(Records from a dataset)

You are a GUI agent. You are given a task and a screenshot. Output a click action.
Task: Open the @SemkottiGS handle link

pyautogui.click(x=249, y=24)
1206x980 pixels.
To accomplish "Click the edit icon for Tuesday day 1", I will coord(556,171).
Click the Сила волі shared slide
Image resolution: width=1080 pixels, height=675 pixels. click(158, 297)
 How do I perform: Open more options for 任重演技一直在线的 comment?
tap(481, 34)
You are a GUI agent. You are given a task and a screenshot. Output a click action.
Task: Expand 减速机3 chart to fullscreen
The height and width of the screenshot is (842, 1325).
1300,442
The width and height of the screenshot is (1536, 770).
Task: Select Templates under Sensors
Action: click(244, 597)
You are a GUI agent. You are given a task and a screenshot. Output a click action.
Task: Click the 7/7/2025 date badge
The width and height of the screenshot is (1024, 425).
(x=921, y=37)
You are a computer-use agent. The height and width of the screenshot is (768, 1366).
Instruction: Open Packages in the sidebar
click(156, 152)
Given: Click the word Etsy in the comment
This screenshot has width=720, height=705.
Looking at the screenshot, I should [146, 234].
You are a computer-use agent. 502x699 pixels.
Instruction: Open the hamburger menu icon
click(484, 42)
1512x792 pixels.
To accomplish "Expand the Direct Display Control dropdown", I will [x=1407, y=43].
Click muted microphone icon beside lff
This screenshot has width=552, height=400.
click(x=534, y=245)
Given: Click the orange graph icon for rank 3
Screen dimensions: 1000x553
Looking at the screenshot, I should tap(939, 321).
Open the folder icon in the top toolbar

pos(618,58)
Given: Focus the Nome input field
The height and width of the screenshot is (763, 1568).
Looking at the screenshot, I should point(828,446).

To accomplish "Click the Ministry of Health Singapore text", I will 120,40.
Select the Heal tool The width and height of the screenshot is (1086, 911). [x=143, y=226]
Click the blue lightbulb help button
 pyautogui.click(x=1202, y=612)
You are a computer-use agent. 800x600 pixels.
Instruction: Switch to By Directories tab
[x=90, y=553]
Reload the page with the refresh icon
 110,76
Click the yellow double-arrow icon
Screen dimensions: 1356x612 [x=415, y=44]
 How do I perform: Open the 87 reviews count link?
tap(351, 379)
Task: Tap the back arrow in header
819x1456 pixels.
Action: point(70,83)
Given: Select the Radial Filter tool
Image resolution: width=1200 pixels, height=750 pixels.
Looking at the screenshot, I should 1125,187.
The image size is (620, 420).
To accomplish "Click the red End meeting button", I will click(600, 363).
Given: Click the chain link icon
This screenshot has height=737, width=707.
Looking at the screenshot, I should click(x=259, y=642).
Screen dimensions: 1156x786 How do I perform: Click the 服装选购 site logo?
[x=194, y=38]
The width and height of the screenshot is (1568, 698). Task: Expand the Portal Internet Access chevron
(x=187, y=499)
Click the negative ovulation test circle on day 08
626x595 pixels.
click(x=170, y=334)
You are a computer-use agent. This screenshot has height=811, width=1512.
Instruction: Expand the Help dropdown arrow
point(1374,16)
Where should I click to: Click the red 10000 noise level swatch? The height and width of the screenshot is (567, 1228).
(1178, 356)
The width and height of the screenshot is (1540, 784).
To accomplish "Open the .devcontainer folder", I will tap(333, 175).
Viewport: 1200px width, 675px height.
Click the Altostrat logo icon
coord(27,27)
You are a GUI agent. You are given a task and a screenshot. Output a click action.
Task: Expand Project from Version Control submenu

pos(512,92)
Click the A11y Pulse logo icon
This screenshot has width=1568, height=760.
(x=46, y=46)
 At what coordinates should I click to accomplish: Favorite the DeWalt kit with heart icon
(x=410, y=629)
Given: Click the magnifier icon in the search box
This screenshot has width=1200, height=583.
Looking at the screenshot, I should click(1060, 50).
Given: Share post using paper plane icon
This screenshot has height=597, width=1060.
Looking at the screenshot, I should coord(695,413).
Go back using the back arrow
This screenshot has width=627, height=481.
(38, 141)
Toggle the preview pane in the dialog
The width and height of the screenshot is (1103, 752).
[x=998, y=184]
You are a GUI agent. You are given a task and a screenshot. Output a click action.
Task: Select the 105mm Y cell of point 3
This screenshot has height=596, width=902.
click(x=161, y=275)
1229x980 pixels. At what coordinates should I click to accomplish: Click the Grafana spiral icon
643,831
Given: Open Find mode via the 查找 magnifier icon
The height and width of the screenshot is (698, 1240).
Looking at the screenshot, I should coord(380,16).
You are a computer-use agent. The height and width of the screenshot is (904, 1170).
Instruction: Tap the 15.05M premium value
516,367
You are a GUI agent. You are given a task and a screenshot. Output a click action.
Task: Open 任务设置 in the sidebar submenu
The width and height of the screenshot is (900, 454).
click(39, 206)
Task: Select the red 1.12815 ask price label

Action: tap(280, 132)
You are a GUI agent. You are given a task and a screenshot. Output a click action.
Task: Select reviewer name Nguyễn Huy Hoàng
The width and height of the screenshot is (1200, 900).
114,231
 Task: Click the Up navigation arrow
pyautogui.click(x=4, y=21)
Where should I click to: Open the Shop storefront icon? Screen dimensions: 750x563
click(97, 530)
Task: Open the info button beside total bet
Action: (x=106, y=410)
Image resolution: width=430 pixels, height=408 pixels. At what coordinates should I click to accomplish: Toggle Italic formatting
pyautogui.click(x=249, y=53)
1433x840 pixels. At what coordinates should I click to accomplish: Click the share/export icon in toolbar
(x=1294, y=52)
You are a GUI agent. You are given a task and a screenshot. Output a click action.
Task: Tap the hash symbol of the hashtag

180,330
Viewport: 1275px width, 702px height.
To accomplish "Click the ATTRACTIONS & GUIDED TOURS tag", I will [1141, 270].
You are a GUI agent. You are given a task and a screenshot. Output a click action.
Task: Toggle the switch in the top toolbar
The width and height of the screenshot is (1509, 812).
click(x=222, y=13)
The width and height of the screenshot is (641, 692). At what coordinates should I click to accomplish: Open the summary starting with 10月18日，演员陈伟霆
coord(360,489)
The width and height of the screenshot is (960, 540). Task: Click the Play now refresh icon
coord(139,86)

» TASK ITEM
In full and word for word, set down the records shown above.

» OUTPUT FOR THIS EXERCISE
You are a GUI agent. You are given a task and a screenshot. Output a click action.
Task: Open the @SemkottiGS handle link

pyautogui.click(x=249, y=24)
1206x980 pixels.
To accomplish "Click the edit icon for Tuesday day 1", I will coord(556,171).
Click the Сила волі shared slide
Image resolution: width=1080 pixels, height=675 pixels. click(158, 297)
 How do I perform: Open more options for 任重演技一直在线的 comment?
tap(481, 34)
You are a GUI agent. You are given a task and a screenshot. Output a click action.
Task: Expand 减速机3 chart to fullscreen
The height and width of the screenshot is (842, 1325).
1300,442
The width and height of the screenshot is (1536, 770).
Task: Select Templates under Sensors
Action: click(244, 597)
You are a GUI agent. You are given a task and a screenshot. Output a click action.
Task: Click the 7/7/2025 date badge
The width and height of the screenshot is (1024, 425).
(x=921, y=37)
You are a computer-use agent. The height and width of the screenshot is (768, 1366).
Instruction: Open Packages in the sidebar
click(156, 152)
Given: Click the word Etsy in the comment
This screenshot has width=720, height=705.
Looking at the screenshot, I should [146, 234].
You are a computer-use agent. 502x699 pixels.
Instruction: Open the hamburger menu icon
click(484, 42)
1512x792 pixels.
To accomplish "Expand the Direct Display Control dropdown", I will [x=1407, y=43].
Click muted microphone icon beside lff
This screenshot has width=552, height=400.
click(x=534, y=245)
Given: Click the orange graph icon for rank 3
Screen dimensions: 1000x553
Looking at the screenshot, I should tap(939, 321).
Open the folder icon in the top toolbar

pos(618,58)
Given: Focus the Nome input field
The height and width of the screenshot is (763, 1568).
Looking at the screenshot, I should point(828,446).

To accomplish "Click the Ministry of Health Singapore text", I will 120,40.
Select the Heal tool The width and height of the screenshot is (1086, 911). [x=143, y=226]
Click the blue lightbulb help button
 pyautogui.click(x=1202, y=612)
You are a computer-use agent. 800x600 pixels.
Instruction: Switch to By Directories tab
[x=90, y=553]
Reload the page with the refresh icon
 110,76
Click the yellow double-arrow icon
Screen dimensions: 1356x612 [x=415, y=44]
 How do I perform: Open the 87 reviews count link?
tap(351, 379)
Task: Tap the back arrow in header
819x1456 pixels.
Action: point(70,83)
Given: Select the Radial Filter tool
Image resolution: width=1200 pixels, height=750 pixels.
Looking at the screenshot, I should 1125,187.
The image size is (620, 420).
To accomplish "Click the red End meeting button", I will click(600, 363).
Given: Click the chain link icon
This screenshot has height=737, width=707.
Looking at the screenshot, I should click(x=259, y=642).
Screen dimensions: 1156x786 How do I perform: Click the 服装选购 site logo?
[x=194, y=38]
The width and height of the screenshot is (1568, 698). Task: Expand the Portal Internet Access chevron
(x=187, y=499)
Click the negative ovulation test circle on day 08
626x595 pixels.
click(x=170, y=334)
You are a computer-use agent. This screenshot has height=811, width=1512.
Instruction: Expand the Help dropdown arrow
point(1374,16)
Where should I click to: Click the red 10000 noise level swatch? The height and width of the screenshot is (567, 1228).
(1178, 356)
The width and height of the screenshot is (1540, 784).
To accomplish "Open the .devcontainer folder", I will tap(333, 175).
Viewport: 1200px width, 675px height.
Click the Altostrat logo icon
coord(27,27)
You are a GUI agent. You are given a task and a screenshot. Output a click action.
Task: Expand Project from Version Control submenu

pos(512,92)
Click the A11y Pulse logo icon
This screenshot has width=1568, height=760.
(x=46, y=46)
 At what coordinates should I click to accomplish: Favorite the DeWalt kit with heart icon
(x=410, y=629)
Given: Click the magnifier icon in the search box
This screenshot has width=1200, height=583.
Looking at the screenshot, I should click(1060, 50).
Given: Share post using paper plane icon
This screenshot has height=597, width=1060.
Looking at the screenshot, I should coord(695,413).
Go back using the back arrow
This screenshot has width=627, height=481.
(38, 141)
Toggle the preview pane in the dialog
The width and height of the screenshot is (1103, 752).
[x=998, y=184]
You are a GUI agent. You are given a task and a screenshot. Output a click action.
Task: Select the 105mm Y cell of point 3
This screenshot has height=596, width=902.
click(x=161, y=275)
1229x980 pixels. At what coordinates should I click to accomplish: Click the Grafana spiral icon
643,831
Given: Open Find mode via the 查找 magnifier icon
The height and width of the screenshot is (698, 1240).
Looking at the screenshot, I should coord(380,16).
You are a computer-use agent. The height and width of the screenshot is (904, 1170).
Instruction: Tap the 15.05M premium value
516,367
You are a GUI agent. You are given a task and a screenshot. Output a click action.
Task: Open 任务设置 in the sidebar submenu
The width and height of the screenshot is (900, 454).
click(39, 206)
Task: Select the red 1.12815 ask price label

Action: tap(280, 132)
You are a GUI agent. You are given a task and a screenshot. Output a click action.
Task: Select reviewer name Nguyễn Huy Hoàng
The width and height of the screenshot is (1200, 900).
114,231
 Task: Click the Up navigation arrow
pyautogui.click(x=4, y=21)
Where should I click to: Open the Shop storefront icon? Screen dimensions: 750x563
click(97, 530)
Task: Open the info button beside total bet
Action: (x=106, y=410)
Image resolution: width=430 pixels, height=408 pixels. At what coordinates should I click to accomplish: Toggle Italic formatting
pyautogui.click(x=249, y=53)
1433x840 pixels. At what coordinates should I click to accomplish: Click the share/export icon in toolbar
(x=1294, y=52)
You are a GUI agent. You are given a task and a screenshot. Output a click action.
Task: Tap the hash symbol of the hashtag

180,330
Viewport: 1275px width, 702px height.
To accomplish "Click the ATTRACTIONS & GUIDED TOURS tag", I will [1141, 270].
You are a GUI agent. You are given a task and a screenshot. Output a click action.
Task: Toggle the switch in the top toolbar
The width and height of the screenshot is (1509, 812).
click(x=222, y=13)
The width and height of the screenshot is (641, 692). At what coordinates should I click to accomplish: Open the summary starting with 10月18日，演员陈伟霆
coord(360,489)
The width and height of the screenshot is (960, 540). Task: Click the Play now refresh icon
coord(139,86)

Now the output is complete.